Sweden seeks way out of political gridlock after far-right gains

People walk past election posters near the Swedish parliament in Stockholm, Sweden September 10, 2018. TT News Agency/Soren Andersson via REUTERS


STOCKHOLM: Swedish political parties face weeks of haggling to form a government after voters delivered a hung parliament on Sunday, with the anti-immigration Sweden Democrats saying they hold the balance of power.

A preliminary allocation of parliamentary seats gave the center-left bloc – uniting the minority governing Social Democrat and Green parties with the Left Party – 144 seats versus 143 for the center-right Alliance bloc.

The Sweden Democrats, who want to leave the European Union, won 62 seats, up from 49 in the 349-seat Riksdag where 175 seats are needed to form a majority.

Doing a deal with them would give either bloc a majority but the mainstream parties have ruled out cooperating with a party which has roots in the white supremacist fringe.

Both blocs have declared themselves victors in the election, but need additional support to form a viable government without the Sweden Democrats, who want influence over immigration policy.
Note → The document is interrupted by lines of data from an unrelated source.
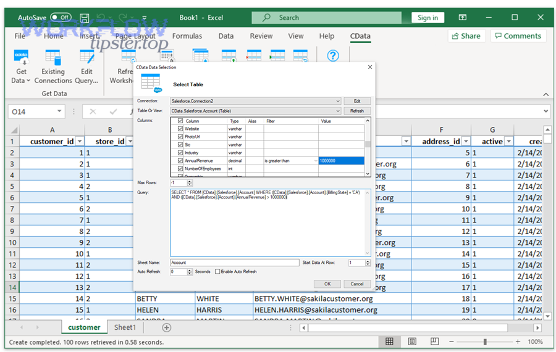Switch to the Sheet1 worksheet tab
The height and width of the screenshot is (352, 556).
tap(125, 328)
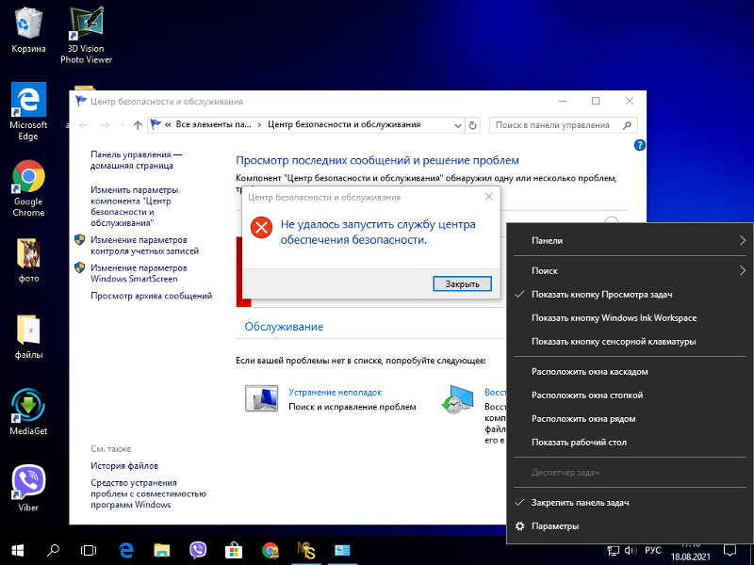This screenshot has width=754, height=565.
Task: Enable "Показать кнопку Windows Ink Workspace"
Action: [614, 318]
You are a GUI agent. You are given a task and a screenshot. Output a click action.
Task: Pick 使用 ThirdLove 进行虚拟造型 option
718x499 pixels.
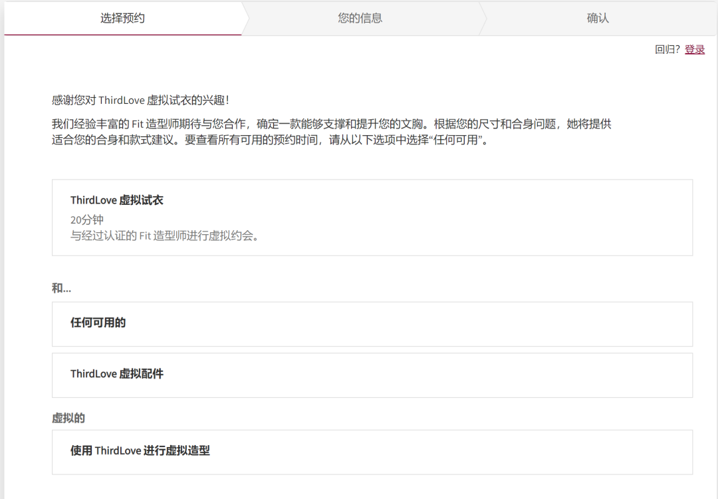(140, 451)
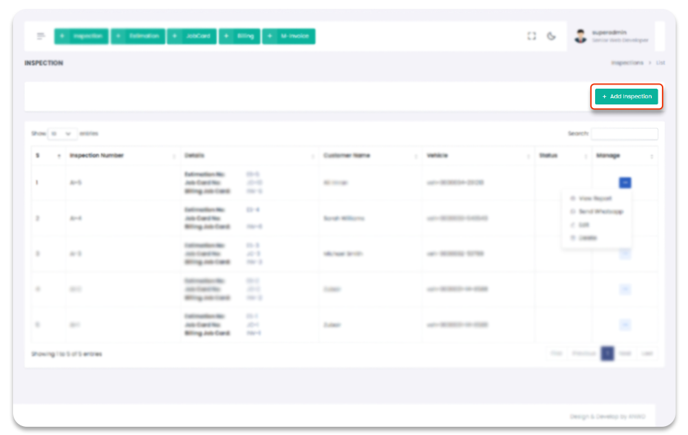Select View Report from the manage menu
Image resolution: width=688 pixels, height=435 pixels.
point(594,199)
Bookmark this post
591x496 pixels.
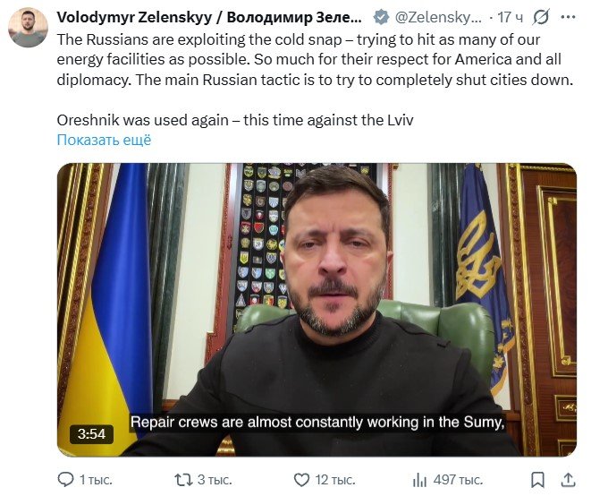[x=537, y=480]
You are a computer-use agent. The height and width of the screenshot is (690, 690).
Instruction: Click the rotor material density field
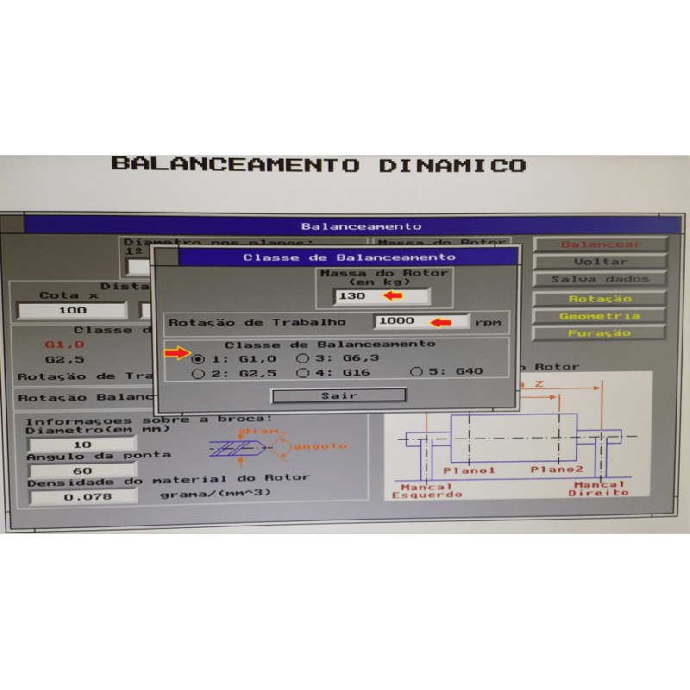83,497
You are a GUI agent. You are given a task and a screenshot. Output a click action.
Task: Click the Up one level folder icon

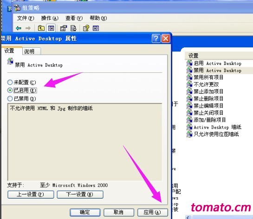click(41, 28)

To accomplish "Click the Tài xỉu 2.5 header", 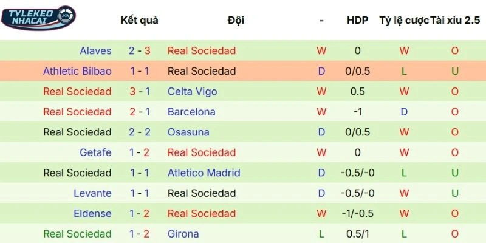I will pos(454,20).
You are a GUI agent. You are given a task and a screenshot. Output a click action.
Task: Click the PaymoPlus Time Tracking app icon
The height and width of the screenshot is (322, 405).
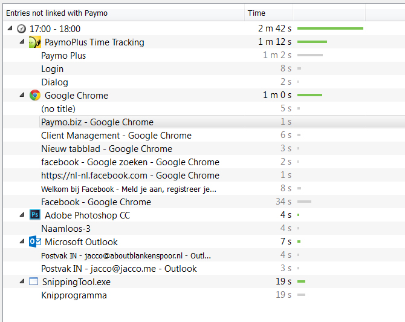point(35,42)
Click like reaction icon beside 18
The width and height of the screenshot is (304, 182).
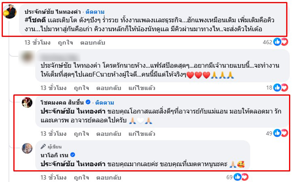pyautogui.click(x=277, y=88)
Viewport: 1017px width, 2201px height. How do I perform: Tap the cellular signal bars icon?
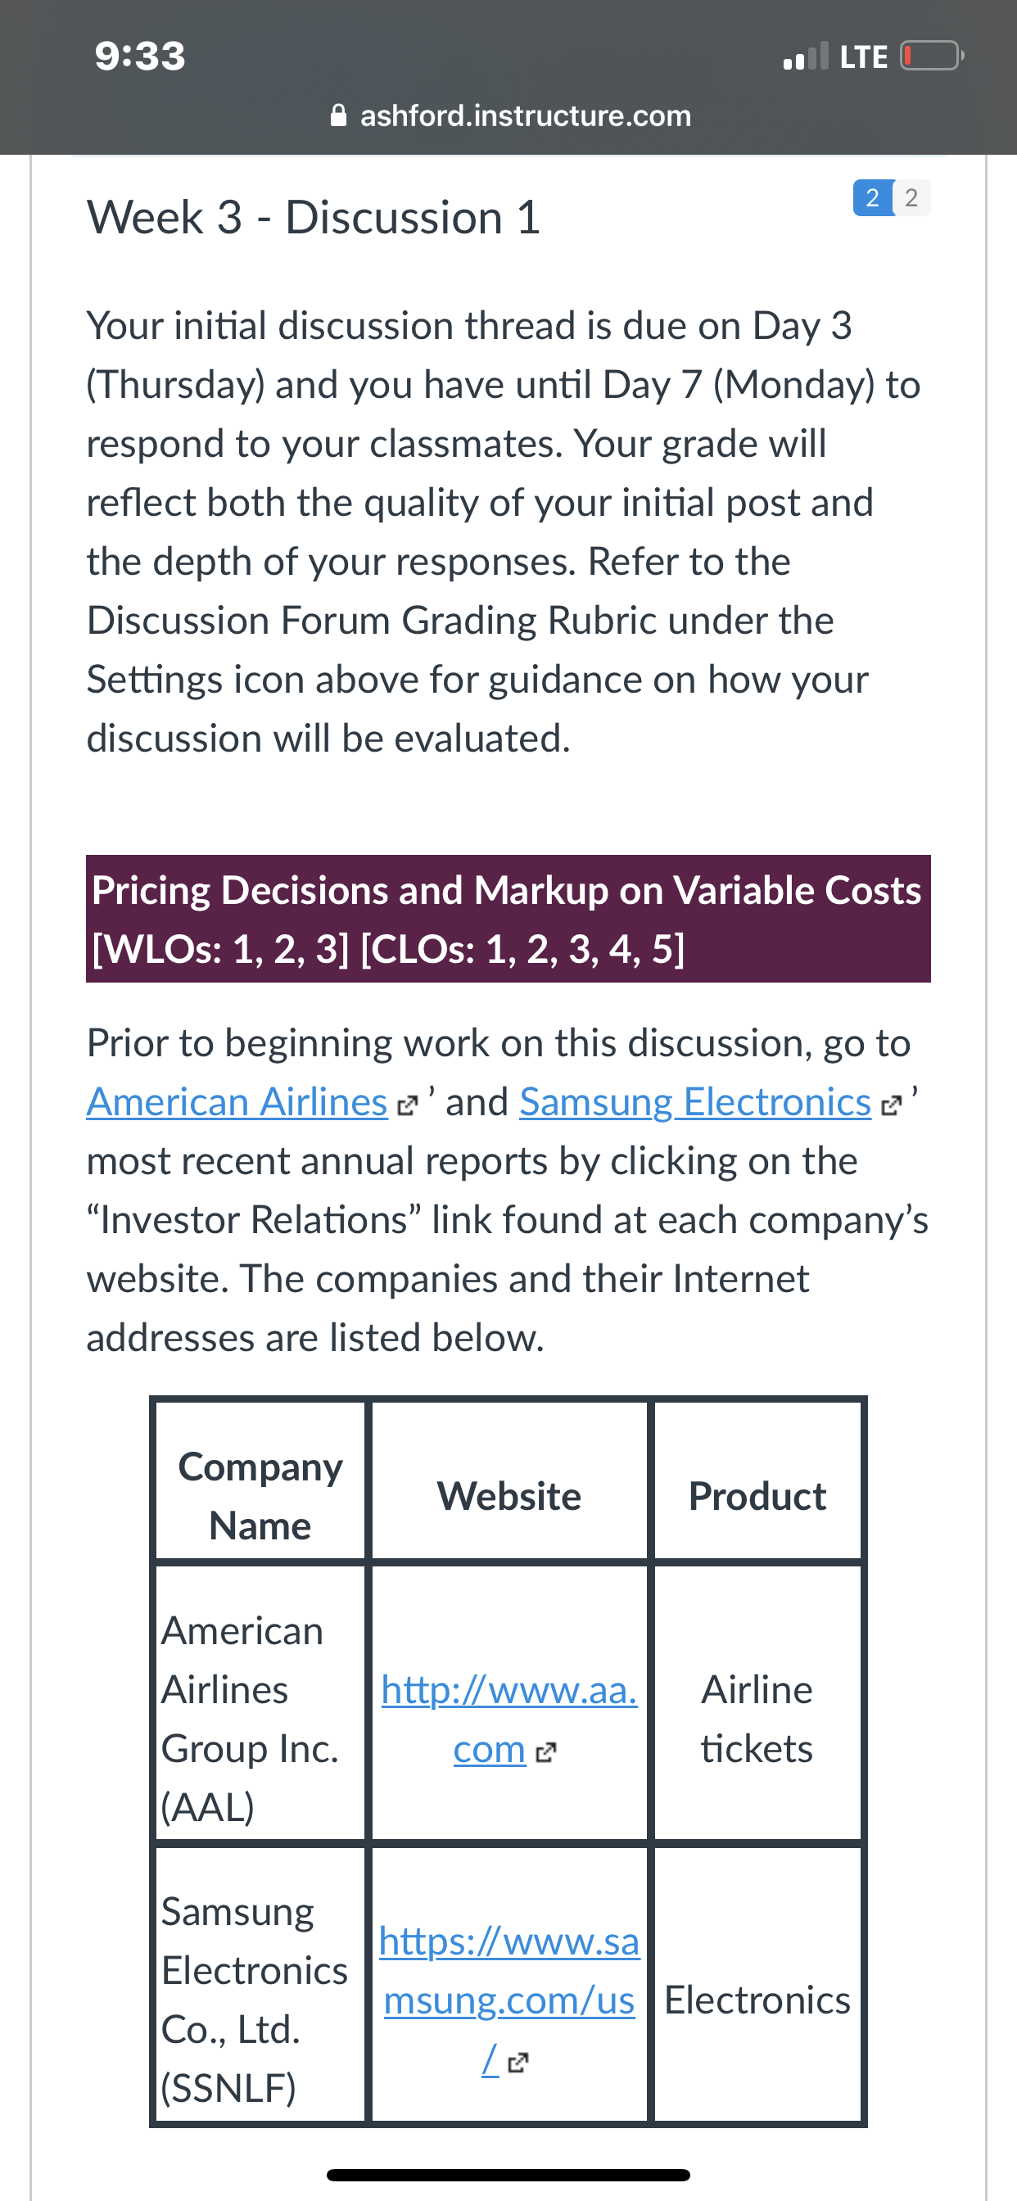click(x=806, y=56)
There are a number of ways out of the tangle.

The Alliance of the Moderates, Centre, Liberals and Christian Democrats looks set to be slightly smaller than the center-left. But it will hope for backing from the Sweden Democrats to oust Prime Minister Stefan Lofven and to install Moderate leader Ulf Kristersson as his replacement.

However, a formal agreement with the Sweden Democrats would very likely see the Centre and Liberal parties, who want looser immigration policies, jump ship.
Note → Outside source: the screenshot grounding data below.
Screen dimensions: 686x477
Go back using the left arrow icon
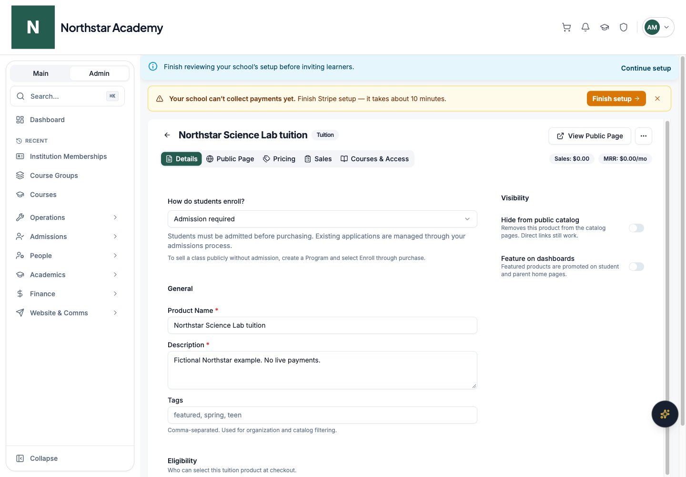[167, 135]
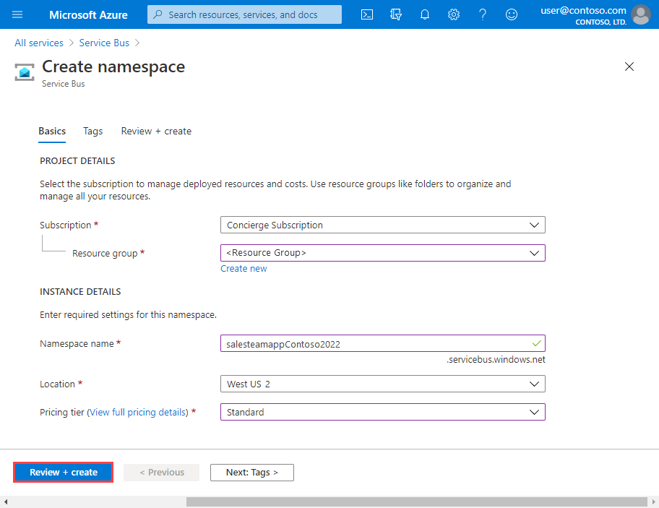
Task: Open the notifications bell
Action: (425, 14)
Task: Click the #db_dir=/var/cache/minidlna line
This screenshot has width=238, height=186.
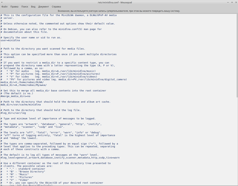Action: point(21,104)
It is not clear whether the Centre and Liberal parties would take part in a government that had no formal support from the Sweden Democrats but in practice relied on their votes to install a prime minister.

On Monday, Sweden Democrats leader Jimmie Akesson invited the Moderates and Christian Democrats to formal negotiations but was quickly rebuffed.

Akesson said his party would vote against any government that did not give it a say in policy.

The Social Democrats and Greens could retain power in the unlikely event that Prime Minister Lofven survives a mandatory vote on whether to replace him.

Lofven said he would remain in office in the coming weeks and called for cooperation across the political divide.

When voting for a prime minister in parliament, a proposal is passed unless a majority of all 349 lawmakers vote against. This has allowed minority governments to rule.

The Alliance would need the Sweden Democrats to back a vote to oust Lofven and install Kristersson.